The first one involves managing the money supply and interest rates, while the
second refers to how governments invest money.
The Federal Open Market Committee or FOMC
is part of the U.S Federal Reserve in charge of controlling the money supply
and monetary policy. During Fed meetings, the board can announce interest rate
decisions, which can result in either buying or selling U.S government
securities and thus helping the economy grow.
What
is the structure of the FOMC?
There are twelve members with voting
rights inside the FOMC: Chairman Jerome Powell, Vice Chairman John C. Williams
and the members of the Board of Governors (Richard H. Clarida, Randal K.
Quarles, Michelle W. Bowman, and Lael Brainard), alongside four other bank
presidents (Patrick Harker - Philadelphia; Robert S. Kaplan - Dallas; Neel
Kashkari - Minneapolis and Loretta J. Mester - Cleveland).

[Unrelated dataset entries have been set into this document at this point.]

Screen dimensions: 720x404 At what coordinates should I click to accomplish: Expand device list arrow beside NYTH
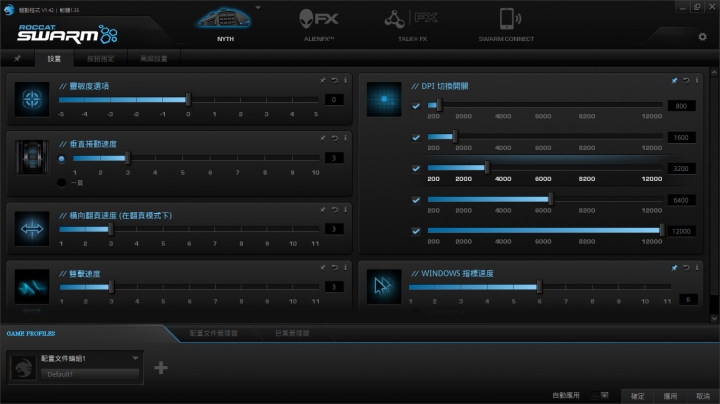[258, 7]
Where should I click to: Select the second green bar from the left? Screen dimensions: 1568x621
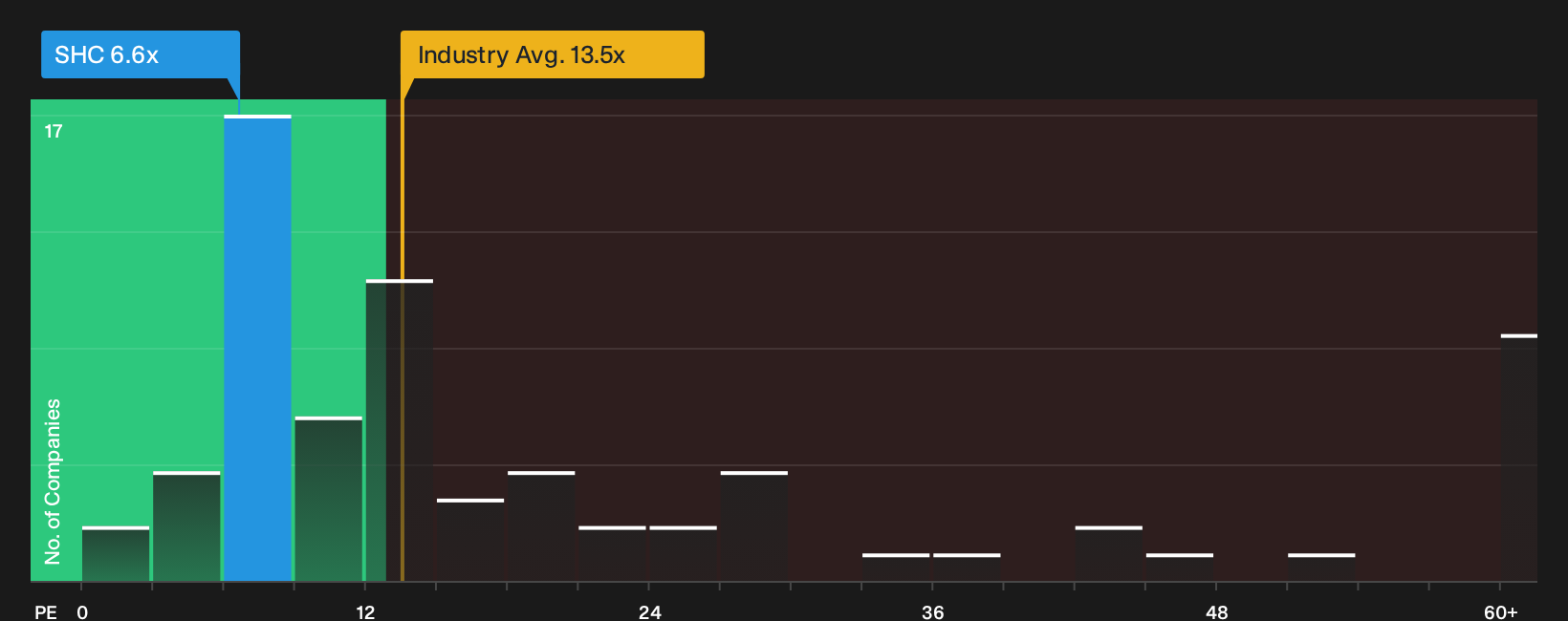pyautogui.click(x=186, y=526)
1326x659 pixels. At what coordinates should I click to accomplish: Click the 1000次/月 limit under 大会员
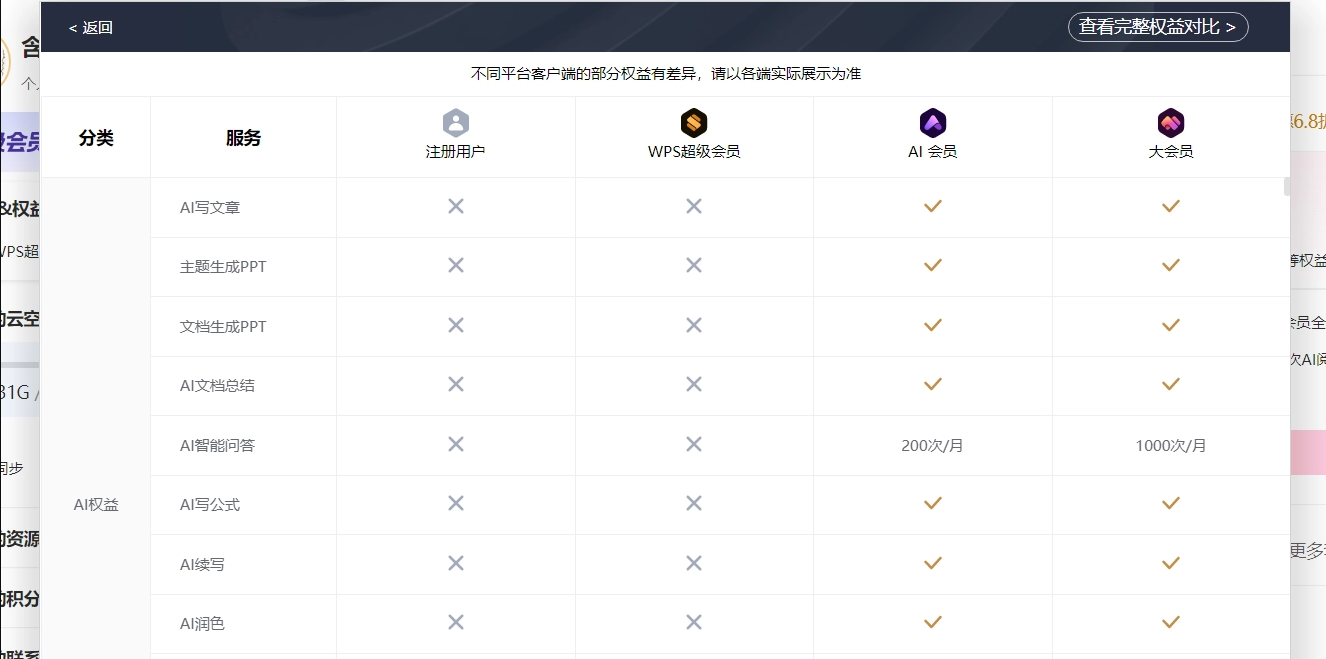(x=1170, y=445)
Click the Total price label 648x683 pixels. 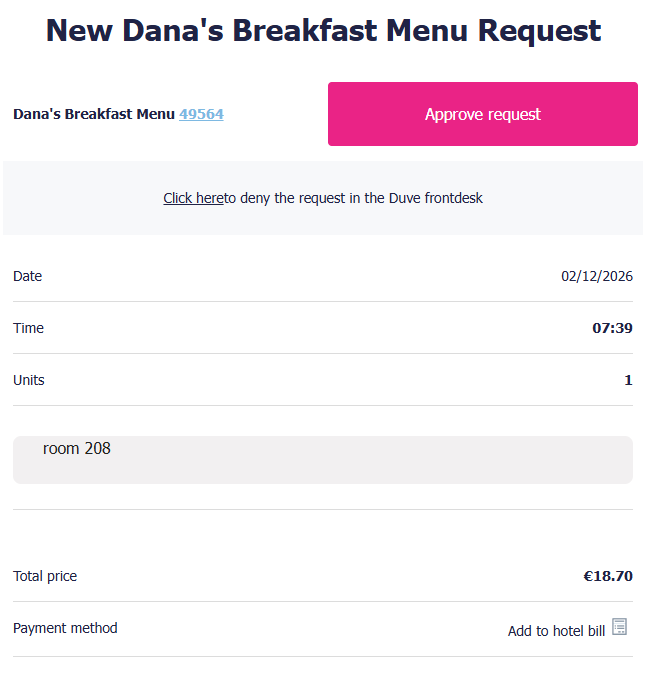coord(45,576)
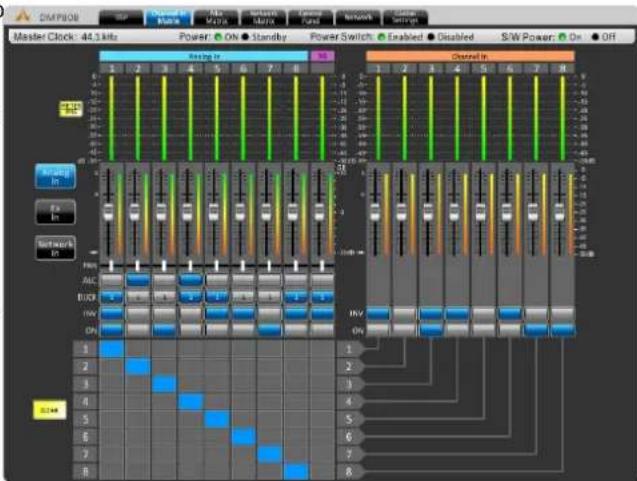Select the Network tab
Image resolution: width=637 pixels, height=481 pixels.
pos(358,17)
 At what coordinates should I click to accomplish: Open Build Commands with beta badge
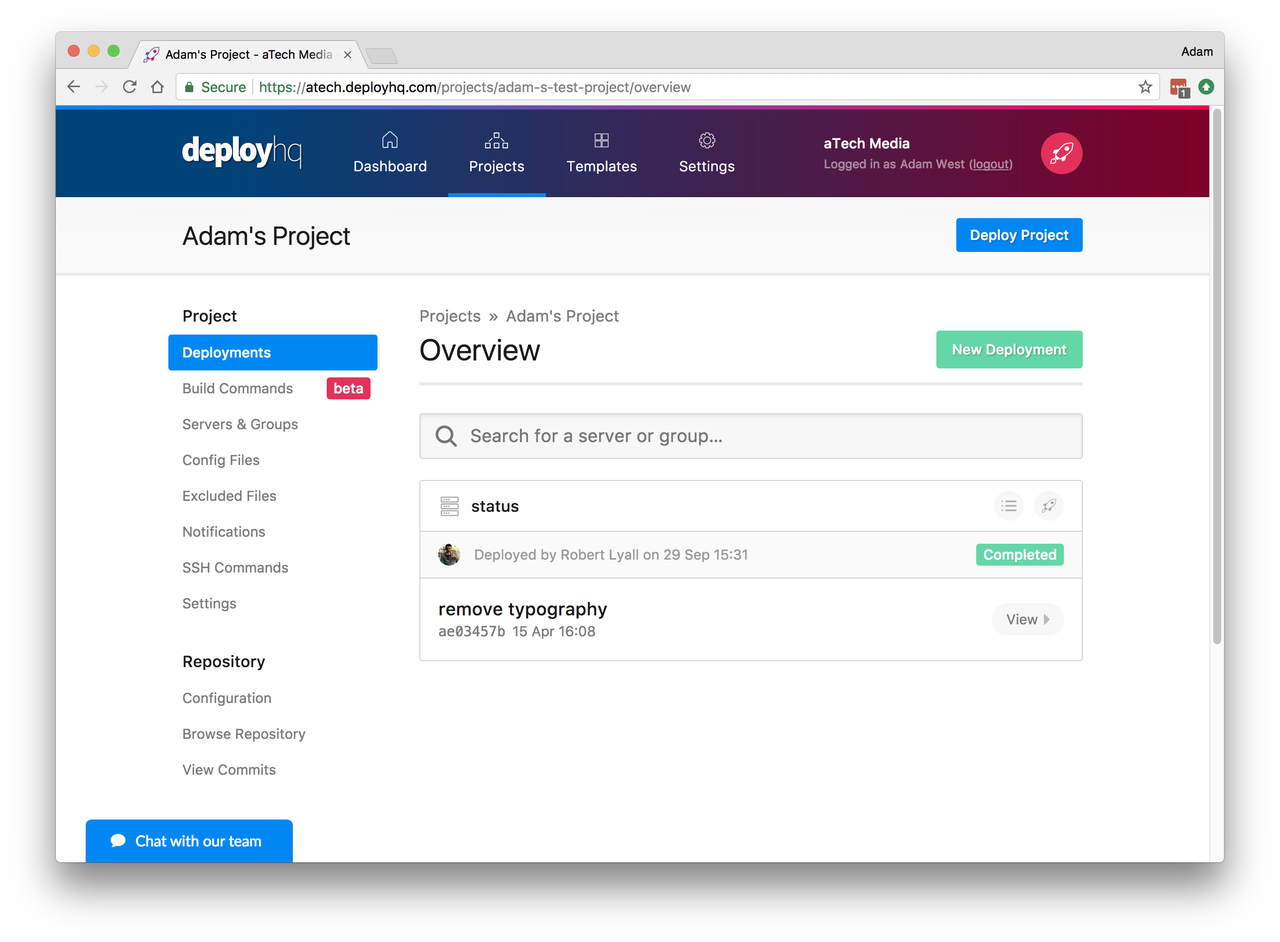tap(237, 388)
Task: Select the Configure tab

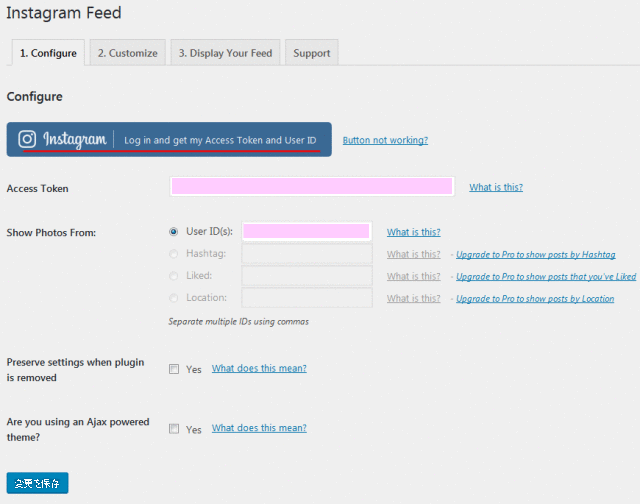Action: click(48, 53)
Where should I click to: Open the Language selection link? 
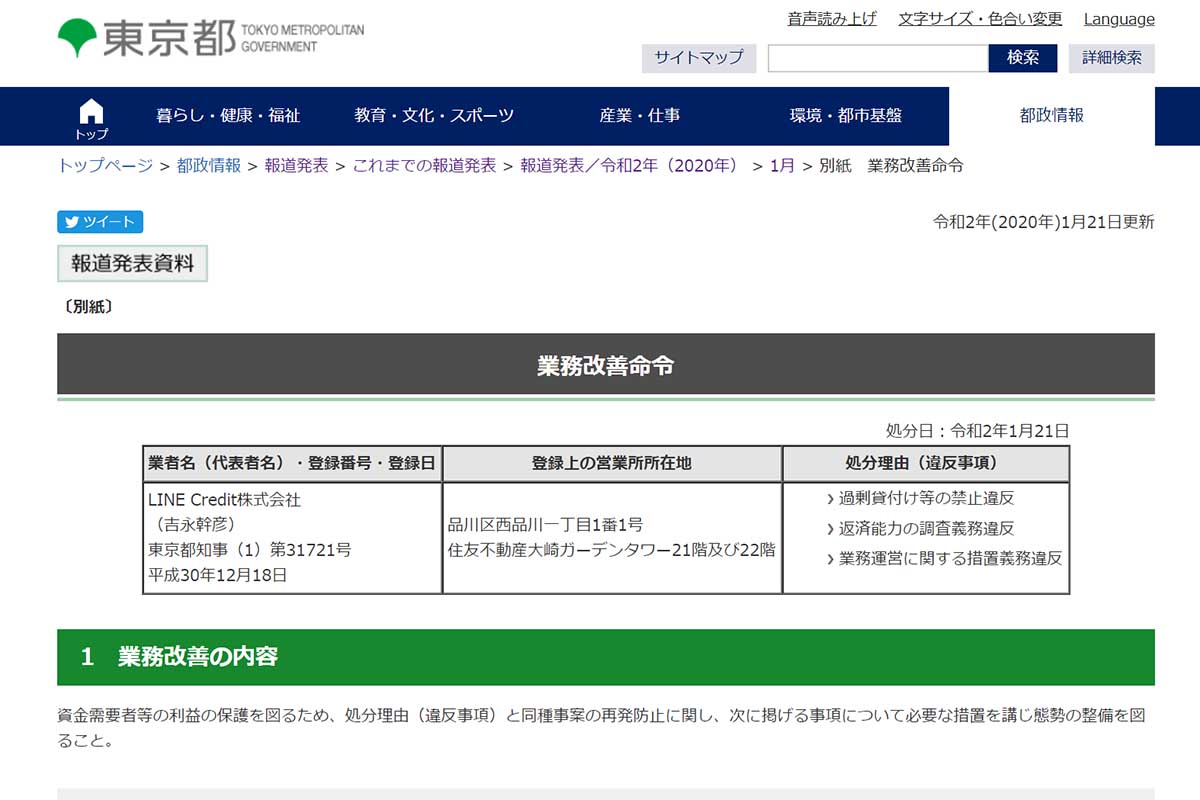pyautogui.click(x=1119, y=19)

Alternate members
who serve on a rotating basis with one-year terms: Thomas I. Barkin -
Richmond, Raphael W. Bostic - Atlanta,
Mary C. Daly - San Francisco, Charles L. Evans - Chicago, and Michael Strine -
First Vice President, New York.
The rotating seats are chosen from four
groups of Banks, one Bank president from each group: Boston, Philadelphia, and
Richmond; Cleveland and Chicago; Atlanta, St. Louis, and Dallas; and
Minneapolis, Kansas City, and San Francisco. Additionally, nonvoting Reserve
Bank presidents also attend the meetings of the Committee, participate in the
discussions, and contribute to the Committee's assessment of the economy and
policy options.
Role
of FOMC - Scheduled meetings
The Federal Open Market Committee (FOMC)
normally has eight scheduled meetings per year. They also might hold additional
meetings should the situation require. Because talks are secret, there is
usually plenty of speculation on Wall Street regarding monetary policy
decisions and fund rates.
During these meetings, the committee
analyzes past and current economic developments to make well-informed
decisions. A lot of important factors are taken into account here, including
trends in prices and wages, consumers’ income and spending habits, interest
rates, GDP growth, lending trends, and fiscal policy.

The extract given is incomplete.